The manner of persecution

As the American experience suggests, the Australian IWW would have been suppressed regardless of its position on the war, so its stricter adherence to the IWW’s internationalist principles was not the principal cause of its undoing. The Australian IWW was persecuted not because it opposed the war, nor because it constituted a serious threat to the established order, but because it provided a focal point of far-left opposition within the labour movement, and an expanding one, to the right-wing of that movement. According to a contemporary observer, the right of the labour movement resented the IWW for its ‘determination to make workers believe their representatives in Parliament are all unmitigated scoundrels’.[50]

     Given the near disintegration of the IWW Locals in Canada and New Zealand by 1914, there was little need for wartime governments in these countries to engage in concerted repression of the IWW. This was not the case in the United States and Australia, but there were fundamental differences in the manner of their destruction.

     In the USA it was employer-sponsored lynch mobs that inflicted the most serious damage upon American Wobblies, backed up by extreme measures against ‘criminal syndicalism’ enacted in twenty states and two territories between 1917 and 1920.[51] In Australia, the repression of the IWW was engineered by the right-wing of the labour movement—in government— to prevent the formation of revolutionary industrial unions that would seize control of the labour movement, if not of the means of production. Labor governments at federal and state level utilized the paraphernalia of patriotism, casting the IWW as an enemy agent, to contest the radical economic and social ideas espoused by the IWW that were becoming increasingly influential within the labour movement. So, while the Australian IWW did not endure the privatised retribution inflicted upon their American fellow workers—the beatings, the lynchings, the intimidation and torturings by individual loyalists—the state-sponsored suppression of the Australian IWW, which occurred in advance of American criminal syndicalism legislation, was sufficiently draconian to achieve the eradication of the IWW as a viable organisation.
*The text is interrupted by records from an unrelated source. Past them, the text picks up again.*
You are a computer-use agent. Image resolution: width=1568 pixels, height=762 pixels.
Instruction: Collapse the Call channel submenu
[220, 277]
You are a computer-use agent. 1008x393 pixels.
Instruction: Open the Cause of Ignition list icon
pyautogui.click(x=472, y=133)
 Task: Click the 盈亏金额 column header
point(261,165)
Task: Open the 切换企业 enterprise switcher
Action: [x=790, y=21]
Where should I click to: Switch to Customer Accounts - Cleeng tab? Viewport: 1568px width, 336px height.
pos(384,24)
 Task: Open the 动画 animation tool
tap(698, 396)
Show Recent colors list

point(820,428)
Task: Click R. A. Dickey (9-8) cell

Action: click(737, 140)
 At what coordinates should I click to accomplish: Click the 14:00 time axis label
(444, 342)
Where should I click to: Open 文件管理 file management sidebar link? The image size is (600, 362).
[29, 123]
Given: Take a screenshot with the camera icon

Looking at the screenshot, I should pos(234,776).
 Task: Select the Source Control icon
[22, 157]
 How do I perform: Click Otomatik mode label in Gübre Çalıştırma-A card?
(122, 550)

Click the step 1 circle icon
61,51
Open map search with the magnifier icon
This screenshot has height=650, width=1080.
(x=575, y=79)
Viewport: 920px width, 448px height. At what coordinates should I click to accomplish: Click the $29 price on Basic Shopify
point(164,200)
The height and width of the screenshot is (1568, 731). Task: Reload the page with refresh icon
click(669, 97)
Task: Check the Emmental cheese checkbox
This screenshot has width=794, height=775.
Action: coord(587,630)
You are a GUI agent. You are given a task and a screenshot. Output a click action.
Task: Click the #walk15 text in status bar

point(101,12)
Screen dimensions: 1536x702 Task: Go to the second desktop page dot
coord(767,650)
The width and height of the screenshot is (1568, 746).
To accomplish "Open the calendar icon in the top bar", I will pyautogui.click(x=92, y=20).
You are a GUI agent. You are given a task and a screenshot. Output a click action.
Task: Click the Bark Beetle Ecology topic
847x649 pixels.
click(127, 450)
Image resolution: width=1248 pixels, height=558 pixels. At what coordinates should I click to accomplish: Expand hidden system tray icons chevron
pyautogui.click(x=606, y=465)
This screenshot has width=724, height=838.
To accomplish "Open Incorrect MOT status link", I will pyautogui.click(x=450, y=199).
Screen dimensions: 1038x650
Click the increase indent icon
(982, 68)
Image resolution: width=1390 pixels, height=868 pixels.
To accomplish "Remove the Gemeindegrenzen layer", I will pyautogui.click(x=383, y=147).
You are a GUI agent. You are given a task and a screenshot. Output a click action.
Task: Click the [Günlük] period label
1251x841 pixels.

     This was assisted by the framing of twelve Wobblies and their trial late in 1916 for treason-felony: plotting arson on Sydney business premises. With public hysteria aroused by this case, the Hughes National Labor government enacted the Unlawful Associations Act, passed on 19 December 1916, under which any member of the IWW could be imprisoned.[52] In the next few months, 103 Wobblies were imprisoned, usually for terms of six months with hard labour, and many more were sacked from their jobs. Twelve foreign-born Wobblies were deported; at the same time, United States authorities were shipping some American Wobblies to Australia.[53] The ships passed each other in the Pacific.

     The final irony was that the labour movement, whose more right-wing political representatives had suppressed the IWW, was also responsible for releasing the Twelve, testimony to the degree to which the strategy of boring from within had enabled Wobblies to become accepted as a legitimate part of the wider labour movement. The agitation on their behalf was so strong that the movement to release them spread outward from the Wobblies themselves to embrace all manner of labour organisations: trade unions; labour and trades hall councils and regional industrial councils; left-wing parties; and even sections of the Labor Party.[54] Union after union committed itself in support of the release campaign and to industrial action if necessary. The Twelve were released in stages by a New South Wales Labor Premier during 1920 and 1921, bowing to the strength of the mainstream trade union campaign to defend those whom they saw as their most militant but also their own. Labor News boasted moreover that the liberated men owed their freedom to the fact that Labor was in power.[55] It is unlikely that any of the Twelve, in departing Long Bay Gaol, were cursing ‘crafties’ or singing ‘Polly, We Can’t Use You Dear’.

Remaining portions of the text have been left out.